Some people collect plastic containers. I collect empty jars. Much to my husband’s amusement irritation, I have an entire cabinet in our kitchen filled with jars of different sizes. Why put them in the recycling bin when they’re sure to be useful?
When I’m planning to save a jar, I always remove the label. Most of the time a soak in hot water will do it; for stubborn glue, dribble on a little olive oil or vegetable oil and use a scrubby sponge. After I sterilize the jars and lids in the dishwasher, here are a few ways I reuse them:
1. Make salad dressing.
Put the ingredients in a jar, screw on the lid tightly, and shake until your arms ache to emulsify the dressing. I always have a jar of mustard-and-garlic-laced French vinaigrette in the refrigerator.
2. Make pickles.
The easiest path to pickles is to reuse pickle juice by adding new vegetables (or even hard-boiled eggs if you like pickled eggs). Top the jar up with vinegar and water until the liquid reaches the top of the jar. Cure your new pickles in the refrigerator – the longer you leave them in the brine, the more pickle-like they’ll get.
3. Mix drinks.
An empty jar with a tight-fitting lid makes an excellent cocktail shaker. I’ve made many a margarita in an old jam jar.
4. Serve iced beverages.
I drink my morning iced coffee out of an old mason jar (I hear the Pioneer Woman does the same). I love the retro look, and the lid is convenient if I need to take my java to go.
5. Pack lunch.
Empty jars work perfectly in lunch boxes. Use tall, thin jars for liquids (juice, smoothies, cold soup) and short, squat jars for anything that needs a utensil (pasta salad, stew, leftovers).
6. Store utensils.
Is there anything more charming on a kitchen counter than an old jar with a bouquet of wooden spoons sticking out of the top?
7. Make butter.
Put room-temperature cream in a jar, tighten the lid, and shake until the curds separate from the whey and butter is born. Your arms will hurt, but fresh butter tastes really, really good.
8. Make refrigerator jam.
Even those of us who are too lazy for real canning can make homemade jam. Simmer ripe fruit with sugar and a few strips of lemon peel until it’s sticky and delicious. Pour it into a clean jar, put on the lid, and stick it in the refrigerator. If the jar was clean and the jam was hot, it will keep at least a month. You do have to keep the jam refrigerated if you’re not going to sterilize it in a hot-water bath.
9. Make pudding.
Mix up a simple cornstarch pudding (chocolate, vanilla, butterscotch, lemon, whatever) and pour it into small, clean jars to set. Refrigerate until ready to eat.
10. Bake a cake.
11. Store grains.
Empty jars make perfect storage containers for rice, barley, wheat berries, quinoa and any other grains. The lids keep critters out and they look great lined up on pantry shelves. Use masking tape and a permanent marker to label your goodies.
12. Store leftovers.
Why buy plastic containers? Empty jars hold refrigerator leftovers just as well, you can actually see what’s inside, and they’re free.
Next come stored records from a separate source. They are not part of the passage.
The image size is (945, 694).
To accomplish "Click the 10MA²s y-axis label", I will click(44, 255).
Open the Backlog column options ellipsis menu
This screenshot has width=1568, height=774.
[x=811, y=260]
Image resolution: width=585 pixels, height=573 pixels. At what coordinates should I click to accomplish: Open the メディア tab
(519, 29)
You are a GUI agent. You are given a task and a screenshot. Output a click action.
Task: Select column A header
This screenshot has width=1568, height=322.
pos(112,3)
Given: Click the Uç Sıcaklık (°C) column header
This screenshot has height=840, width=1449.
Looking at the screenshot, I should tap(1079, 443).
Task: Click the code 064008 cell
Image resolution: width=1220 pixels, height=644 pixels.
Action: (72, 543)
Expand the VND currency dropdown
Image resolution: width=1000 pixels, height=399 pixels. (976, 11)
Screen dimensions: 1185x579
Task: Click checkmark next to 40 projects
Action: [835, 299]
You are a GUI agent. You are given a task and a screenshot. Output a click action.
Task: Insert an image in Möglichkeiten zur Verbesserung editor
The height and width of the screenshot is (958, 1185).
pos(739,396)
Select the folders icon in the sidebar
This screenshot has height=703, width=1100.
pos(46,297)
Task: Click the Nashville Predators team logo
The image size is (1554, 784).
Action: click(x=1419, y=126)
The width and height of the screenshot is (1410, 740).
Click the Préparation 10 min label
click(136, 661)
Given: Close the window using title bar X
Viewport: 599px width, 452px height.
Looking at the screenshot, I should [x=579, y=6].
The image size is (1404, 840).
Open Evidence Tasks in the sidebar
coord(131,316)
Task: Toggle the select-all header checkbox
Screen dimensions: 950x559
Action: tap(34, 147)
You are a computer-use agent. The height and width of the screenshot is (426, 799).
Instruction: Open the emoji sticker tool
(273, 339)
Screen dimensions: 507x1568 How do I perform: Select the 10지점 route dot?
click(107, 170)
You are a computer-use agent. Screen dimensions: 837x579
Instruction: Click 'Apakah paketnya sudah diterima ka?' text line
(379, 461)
13. Pack doggy bags (er, jars).
When friends come over for dinner I always offer them some of the leftovers. Everyone’s happy to take home a jar for the next day’s lunch.
14. Feed your neighbors.
When I make a big pot of soup or stew, I fill a few jars and take them across the street to our friends M & K, whose house includes two working parents, three hungry kids, and constant visitors. As a reward, M brings us soft seeded breakfast rolls every time she bakes. We’ve gone from neighbors to friends over the years and this ritual helped get us there.
15. Stay organized.
I have one jar for pencils and permanent markers (everything gets labeled before it goes into the refrigerator, freezer or pantry) and another for kitchen twine (the ball of twine stays in the jar, the end sticks over the side for easy pulling).